Case Report
Copyright ©The Author(s) 2022.
World J Clin Cases. Aug 16, 2022; 10(23): 8375-8383
Published online Aug 16, 2022. doi: 10.12998/wjcc.v10.i23.8375
Figure 1
Figure 1 Diffusion-weighted magnetic resonance imaging of the abdomen. Diffusion-weighted magnetic resonance imaging (DWI-MRI) showed that the patient’s intrahepatic bile ducts were dilated, and that the number of blood vessels of the porta hepatis were increased. The gallbladder could not be clearly seen.
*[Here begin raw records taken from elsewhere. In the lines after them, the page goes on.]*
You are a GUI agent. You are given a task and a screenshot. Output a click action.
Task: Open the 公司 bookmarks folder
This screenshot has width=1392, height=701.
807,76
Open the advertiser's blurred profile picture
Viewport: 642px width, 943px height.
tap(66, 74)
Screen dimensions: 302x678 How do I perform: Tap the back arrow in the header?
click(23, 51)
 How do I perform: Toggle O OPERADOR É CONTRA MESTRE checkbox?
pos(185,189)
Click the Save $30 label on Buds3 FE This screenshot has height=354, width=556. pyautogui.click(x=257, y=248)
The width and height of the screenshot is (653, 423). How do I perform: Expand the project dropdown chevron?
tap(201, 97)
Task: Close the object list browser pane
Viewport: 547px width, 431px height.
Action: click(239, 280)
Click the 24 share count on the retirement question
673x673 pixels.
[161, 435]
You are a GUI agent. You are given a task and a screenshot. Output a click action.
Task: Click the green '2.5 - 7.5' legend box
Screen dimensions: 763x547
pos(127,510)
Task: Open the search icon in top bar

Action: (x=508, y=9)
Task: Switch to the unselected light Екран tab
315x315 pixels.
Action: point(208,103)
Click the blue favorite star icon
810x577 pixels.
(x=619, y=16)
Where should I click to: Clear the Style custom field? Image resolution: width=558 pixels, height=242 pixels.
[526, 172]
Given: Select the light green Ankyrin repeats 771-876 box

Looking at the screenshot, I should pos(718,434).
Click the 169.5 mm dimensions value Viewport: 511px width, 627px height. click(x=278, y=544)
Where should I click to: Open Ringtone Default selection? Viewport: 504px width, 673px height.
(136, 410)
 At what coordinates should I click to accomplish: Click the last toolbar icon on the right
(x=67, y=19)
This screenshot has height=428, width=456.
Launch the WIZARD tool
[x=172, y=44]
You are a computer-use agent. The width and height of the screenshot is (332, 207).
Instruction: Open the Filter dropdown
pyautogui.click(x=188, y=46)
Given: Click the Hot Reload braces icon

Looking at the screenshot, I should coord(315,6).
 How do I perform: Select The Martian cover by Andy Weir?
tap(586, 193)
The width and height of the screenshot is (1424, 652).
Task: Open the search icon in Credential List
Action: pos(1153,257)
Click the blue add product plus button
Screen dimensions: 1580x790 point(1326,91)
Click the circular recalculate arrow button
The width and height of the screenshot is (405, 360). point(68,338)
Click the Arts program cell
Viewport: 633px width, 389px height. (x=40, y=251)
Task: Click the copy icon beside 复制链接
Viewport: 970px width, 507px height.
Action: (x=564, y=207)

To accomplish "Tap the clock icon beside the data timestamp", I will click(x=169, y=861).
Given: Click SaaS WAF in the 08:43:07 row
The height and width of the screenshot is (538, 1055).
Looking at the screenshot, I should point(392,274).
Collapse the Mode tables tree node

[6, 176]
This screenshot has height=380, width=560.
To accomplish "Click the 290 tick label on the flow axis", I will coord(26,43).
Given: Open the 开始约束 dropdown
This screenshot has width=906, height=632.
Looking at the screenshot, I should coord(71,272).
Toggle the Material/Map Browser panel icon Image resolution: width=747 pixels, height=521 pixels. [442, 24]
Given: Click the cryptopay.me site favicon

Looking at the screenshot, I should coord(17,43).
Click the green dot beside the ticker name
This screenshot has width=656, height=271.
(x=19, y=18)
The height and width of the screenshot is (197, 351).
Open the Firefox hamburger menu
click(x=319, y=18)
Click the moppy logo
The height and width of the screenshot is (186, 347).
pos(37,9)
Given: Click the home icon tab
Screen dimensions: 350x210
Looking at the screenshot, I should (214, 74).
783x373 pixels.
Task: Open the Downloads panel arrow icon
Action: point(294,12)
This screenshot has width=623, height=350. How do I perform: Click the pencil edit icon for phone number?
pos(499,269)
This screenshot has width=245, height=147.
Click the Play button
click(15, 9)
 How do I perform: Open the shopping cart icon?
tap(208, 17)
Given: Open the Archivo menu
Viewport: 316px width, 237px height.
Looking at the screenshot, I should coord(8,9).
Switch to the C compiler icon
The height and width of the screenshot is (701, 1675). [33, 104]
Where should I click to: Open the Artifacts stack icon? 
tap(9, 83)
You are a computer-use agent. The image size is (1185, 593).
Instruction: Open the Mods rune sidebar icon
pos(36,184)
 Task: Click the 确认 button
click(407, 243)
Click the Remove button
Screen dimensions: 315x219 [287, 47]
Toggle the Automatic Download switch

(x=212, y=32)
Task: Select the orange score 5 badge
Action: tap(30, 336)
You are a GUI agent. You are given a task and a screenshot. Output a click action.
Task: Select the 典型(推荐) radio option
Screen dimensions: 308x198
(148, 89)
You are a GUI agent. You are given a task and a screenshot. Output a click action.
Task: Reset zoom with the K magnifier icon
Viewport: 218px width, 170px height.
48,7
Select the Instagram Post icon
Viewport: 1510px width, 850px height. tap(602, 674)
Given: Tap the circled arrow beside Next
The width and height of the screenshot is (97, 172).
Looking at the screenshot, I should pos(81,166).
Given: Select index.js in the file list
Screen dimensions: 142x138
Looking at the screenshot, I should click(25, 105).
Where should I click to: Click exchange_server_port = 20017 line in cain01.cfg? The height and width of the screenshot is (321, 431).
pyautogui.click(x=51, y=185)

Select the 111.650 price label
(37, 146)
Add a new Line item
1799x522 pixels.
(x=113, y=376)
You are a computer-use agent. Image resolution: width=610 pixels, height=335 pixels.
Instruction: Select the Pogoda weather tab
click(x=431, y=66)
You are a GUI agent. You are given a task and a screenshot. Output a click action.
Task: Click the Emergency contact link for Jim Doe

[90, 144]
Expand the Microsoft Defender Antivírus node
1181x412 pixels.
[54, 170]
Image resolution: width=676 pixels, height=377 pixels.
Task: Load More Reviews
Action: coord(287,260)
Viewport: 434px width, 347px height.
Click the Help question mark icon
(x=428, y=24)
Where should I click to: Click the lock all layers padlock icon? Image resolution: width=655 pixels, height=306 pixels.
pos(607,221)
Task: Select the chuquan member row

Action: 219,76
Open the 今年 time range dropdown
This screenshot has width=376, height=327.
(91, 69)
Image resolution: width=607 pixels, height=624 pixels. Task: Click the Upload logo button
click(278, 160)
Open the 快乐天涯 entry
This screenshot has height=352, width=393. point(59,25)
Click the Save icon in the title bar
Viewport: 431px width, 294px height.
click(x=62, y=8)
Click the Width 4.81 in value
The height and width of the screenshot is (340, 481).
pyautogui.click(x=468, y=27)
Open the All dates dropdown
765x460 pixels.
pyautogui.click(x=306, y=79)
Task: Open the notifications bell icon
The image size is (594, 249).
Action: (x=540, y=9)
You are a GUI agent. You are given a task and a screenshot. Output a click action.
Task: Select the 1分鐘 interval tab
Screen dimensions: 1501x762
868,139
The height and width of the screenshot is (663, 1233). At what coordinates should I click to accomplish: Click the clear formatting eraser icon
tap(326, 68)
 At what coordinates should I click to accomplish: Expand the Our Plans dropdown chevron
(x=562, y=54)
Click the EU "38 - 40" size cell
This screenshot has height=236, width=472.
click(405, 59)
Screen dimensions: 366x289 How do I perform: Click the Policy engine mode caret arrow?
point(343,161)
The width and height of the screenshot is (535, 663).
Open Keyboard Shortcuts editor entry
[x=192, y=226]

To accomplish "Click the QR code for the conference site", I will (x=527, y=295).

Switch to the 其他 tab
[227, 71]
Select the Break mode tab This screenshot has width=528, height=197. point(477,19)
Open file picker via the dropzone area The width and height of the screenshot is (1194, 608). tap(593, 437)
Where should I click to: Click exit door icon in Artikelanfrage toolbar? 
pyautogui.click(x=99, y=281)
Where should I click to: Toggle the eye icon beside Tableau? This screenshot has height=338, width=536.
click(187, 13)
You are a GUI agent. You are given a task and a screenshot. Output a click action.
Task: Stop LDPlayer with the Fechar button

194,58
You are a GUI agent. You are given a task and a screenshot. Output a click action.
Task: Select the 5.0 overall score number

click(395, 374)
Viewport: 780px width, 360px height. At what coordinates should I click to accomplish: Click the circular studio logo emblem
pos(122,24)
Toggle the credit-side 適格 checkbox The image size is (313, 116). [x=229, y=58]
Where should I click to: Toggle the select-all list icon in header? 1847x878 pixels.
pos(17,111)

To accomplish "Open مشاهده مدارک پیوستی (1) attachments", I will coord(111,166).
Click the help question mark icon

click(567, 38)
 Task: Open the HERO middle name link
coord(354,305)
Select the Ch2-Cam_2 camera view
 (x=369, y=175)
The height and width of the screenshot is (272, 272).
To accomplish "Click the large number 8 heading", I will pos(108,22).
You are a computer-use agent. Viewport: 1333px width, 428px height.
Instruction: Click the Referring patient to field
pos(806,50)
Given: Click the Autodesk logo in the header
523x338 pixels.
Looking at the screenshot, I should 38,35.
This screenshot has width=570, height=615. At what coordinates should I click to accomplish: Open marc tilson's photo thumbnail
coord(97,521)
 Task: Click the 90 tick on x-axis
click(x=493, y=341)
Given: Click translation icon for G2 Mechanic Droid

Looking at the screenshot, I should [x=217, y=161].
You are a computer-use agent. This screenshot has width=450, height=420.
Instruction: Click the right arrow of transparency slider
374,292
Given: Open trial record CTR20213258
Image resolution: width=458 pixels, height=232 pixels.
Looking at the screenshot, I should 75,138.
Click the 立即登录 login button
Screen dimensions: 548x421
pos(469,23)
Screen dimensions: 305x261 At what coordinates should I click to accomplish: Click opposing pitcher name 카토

Short T1 and long T2 signals were found between the liver and the right kidney, which were displayed as hyperintense on the DWI.
Figure 2
Figure 2 The hematoxylin-eosin staining for the tumor and the liver tissue. A and B: Inflammatory myofibroblastic tumor of the biliary duct composed of spindle cells, fibrous tissue and abundant small vessels in a background of inflammatory cellular infiltration and myxoid stroma (A: Original magnification: 100 ×; scale bar: 100 μm; and B: Original magnification: 400 ×; scale bar: 100 μm.); C and D: The bile canaliculus hyperplasia, hepatic fibrosis, and lymphocytes infiltration accompanied with hepatocyte degeneration and cholestasis could be observed at portal area (C: Original magnification: 400 ×; scale bar: 100 μm; and D: Original magnification: 100 ×; scale bar: 100 μm).
Figure 3
Figure 3 Photomicrograph. A and B: Photomicrograph of inflammatory myofibroblastic tumor showing immunohistochemical positive for vimentin and smooth muscle actin (A: Original magnification: 400 ×; scale bar: 100 μm; and B: Original magnification: 200 ×; scale bar: 100 μm); C-E: Photomicrograph of inflammatory myofibroblastic tumor showing negative for desmin, S100 and ALK1 (Original magnification: 200 ×; scale bar: 100 μm) (Smooth muscle actin smooth muscle actin).